Michigan Court of Appeals; Docket #359370; Unpublished
Judges Hood, Swartzle, and Redford; Per Curiam
Official Michigan Reporter Citation: Not Applicable; Link to Opinion
Cancellation and Rescission of Insurance Policies
In this unanimous, unpublished, per curiam decision, the Court of Appeals affirmed the trial court’s denial of Defendant Falls Lake Insurance Company’s (“Falls Lake”) motion for summary disposition, in which Falls Lake sought to dismiss Plaintiff Wyoming Chiropractic Health Clinic, PC’s (“Wyoming”) action for unpaid no-fault PIP benefits against it. The Court of Appeals held that a question of fact existed as to whether Betty Austin—Falls Lake’s insured/Wyoming’s patient—committed actionable fraud when she provided inaccurate answers on her application for no-fault coverage with Falls Lake, such as would allow Falls Lake to rescind her policy and deny Wyoming’s claims thereunder.
Betty Austin was injured in a motor vehicle accident , and received treatment for her injuries from Wyoming. Wyoming sought PIP benefits related to its treatment to Austin from Falls Lake, Austin’s no-fault insurer, but Falls Lake denied Wyoming’s claims, asserting that Austin made material misrepresentations on her original application for coverage and that Falls Lake was therefore entitled to rescind the policy for fraud. Specifically, Falls Lake alleged that Austin misrepresented the number of people who lived at her residence, the number of vehicles at her residence, and her driving history. Falls Lake moved for summary disposition based on these misrepresentations in Wyoming’s resultant action against it, but the trial court denied Falls Lake’s motion.
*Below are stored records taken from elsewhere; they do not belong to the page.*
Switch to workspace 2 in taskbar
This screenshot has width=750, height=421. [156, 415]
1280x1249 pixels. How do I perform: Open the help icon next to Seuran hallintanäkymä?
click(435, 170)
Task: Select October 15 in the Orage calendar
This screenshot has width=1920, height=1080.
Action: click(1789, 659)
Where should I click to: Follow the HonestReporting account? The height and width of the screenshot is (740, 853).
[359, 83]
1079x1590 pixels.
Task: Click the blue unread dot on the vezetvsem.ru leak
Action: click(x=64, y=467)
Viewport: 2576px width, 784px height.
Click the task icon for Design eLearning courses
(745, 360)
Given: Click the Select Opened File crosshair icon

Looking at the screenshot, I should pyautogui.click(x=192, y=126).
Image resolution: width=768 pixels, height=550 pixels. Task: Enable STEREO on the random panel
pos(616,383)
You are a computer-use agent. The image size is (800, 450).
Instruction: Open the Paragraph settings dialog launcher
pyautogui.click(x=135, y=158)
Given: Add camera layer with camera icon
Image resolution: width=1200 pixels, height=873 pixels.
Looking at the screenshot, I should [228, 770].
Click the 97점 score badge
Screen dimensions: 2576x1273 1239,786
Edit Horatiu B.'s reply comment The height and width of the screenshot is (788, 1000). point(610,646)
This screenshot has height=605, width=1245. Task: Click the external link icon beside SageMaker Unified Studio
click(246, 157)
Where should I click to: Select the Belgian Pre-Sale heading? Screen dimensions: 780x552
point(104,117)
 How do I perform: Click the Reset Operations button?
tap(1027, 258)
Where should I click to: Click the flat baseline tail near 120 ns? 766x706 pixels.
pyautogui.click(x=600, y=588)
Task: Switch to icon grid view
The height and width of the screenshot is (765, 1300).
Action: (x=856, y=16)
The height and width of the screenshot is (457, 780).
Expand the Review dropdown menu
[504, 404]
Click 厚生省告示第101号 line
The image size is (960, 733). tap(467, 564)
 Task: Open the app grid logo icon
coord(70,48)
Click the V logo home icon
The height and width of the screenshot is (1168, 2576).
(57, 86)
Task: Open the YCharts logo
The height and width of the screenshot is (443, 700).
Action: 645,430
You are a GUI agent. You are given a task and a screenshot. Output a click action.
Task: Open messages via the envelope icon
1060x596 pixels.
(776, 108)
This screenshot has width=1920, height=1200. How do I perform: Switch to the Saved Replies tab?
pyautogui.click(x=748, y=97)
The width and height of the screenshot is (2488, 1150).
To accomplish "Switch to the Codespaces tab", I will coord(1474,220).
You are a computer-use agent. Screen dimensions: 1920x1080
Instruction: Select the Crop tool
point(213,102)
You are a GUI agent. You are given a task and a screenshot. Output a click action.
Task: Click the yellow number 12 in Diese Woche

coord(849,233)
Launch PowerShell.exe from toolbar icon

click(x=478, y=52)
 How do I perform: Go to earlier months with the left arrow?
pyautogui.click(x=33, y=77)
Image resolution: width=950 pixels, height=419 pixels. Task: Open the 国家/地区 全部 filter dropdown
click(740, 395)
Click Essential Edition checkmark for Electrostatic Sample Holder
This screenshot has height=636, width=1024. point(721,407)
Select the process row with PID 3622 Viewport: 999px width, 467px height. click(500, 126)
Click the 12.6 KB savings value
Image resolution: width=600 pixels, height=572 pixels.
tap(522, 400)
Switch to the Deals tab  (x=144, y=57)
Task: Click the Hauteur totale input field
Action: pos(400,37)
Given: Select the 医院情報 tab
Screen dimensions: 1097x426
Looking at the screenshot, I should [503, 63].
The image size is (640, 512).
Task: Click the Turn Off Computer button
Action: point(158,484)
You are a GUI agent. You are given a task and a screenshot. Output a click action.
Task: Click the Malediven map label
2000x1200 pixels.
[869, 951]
The Court of Appeals affirmed the trial court’s denial of Falls Lake’s motion for summary disposition, holding that a question of fact existed as to whether Austin had committed actionable fraud, such as would entitle Falls Lake to rescind her policy. The Court noted that, in order to establish such fraud, Falls Lake has the burden of establishing the following five facts:
‘(1) [plaintiff] made a material misrepresentation; (2) it was false; (3) when [plaintiff] made it, [she] knew it was false, or else made it recklessly, without any knowledge of its truth, and as a positive assertion; (4) [she] made it with the intention that it should be acted on by [defendant]; (5) [defendant] acted in reliance on it; and (6) [defendant] thereby suffered injury.’
In this case, Falls Lake failed to present any evidence that Austin made the misrepresentations with the intent that Falls Lake act on them. Furthermore, the Court found a question of fact as to whether Austin’s misrepresentations were material and whether Falls Lake suffered an injury therefrom. The only evidence Falls Lake submitted in that regard was a one-word email response, “No,” to the question, “would you have written the policy knowing of the unlisted vehicles?” That response, alone, was not sufficient to establish that Falls Lake would not have offered Austin coverage at the same premium had it known that her husband also had two vehicles, that her son lived with her, and that she had a previously suspended license.
“Ordinarily, defendant stating that it would not have issued the policy given its underwriting guidelines would amount to a demonstration of injury since the actual risk of providing the insurance was not fully contemplated. See id. The evidence that was submitted by defendant, however, does not substantiate that it would not have offered Austin a policy, at that premium, if it had known that her son was living with her, or that her husband owned other uninsured vehicles, or that her license was suspended. Simply put, defendant’s underwriting employee emailing ‘no’ in response to an email that asked ‘would you have written the policy knowing of the unlisted vehicles’ does not substantiate what defendant’s underwriting guidelines are and whether the misrepresentations were material, even if that employee would not have written the policy. Furthermore, defendant has not offered anything to confirm that Austin did know, or should have known, that her license had previously been suspended and, thus, misrepresented that her license was in good standing during her insurance application.
This is not to state that defendant cannot succeed on a defense of rescission in a subsequent motion for summary disposition under MCR 2.116(C)(10) or at trial. It seems clear that Austin made misrepresentations in her application for insurance from defendant, but defendant has not yet substantiated that those misrepresentations were material or that Austin knew or should have known about her license being suspended.”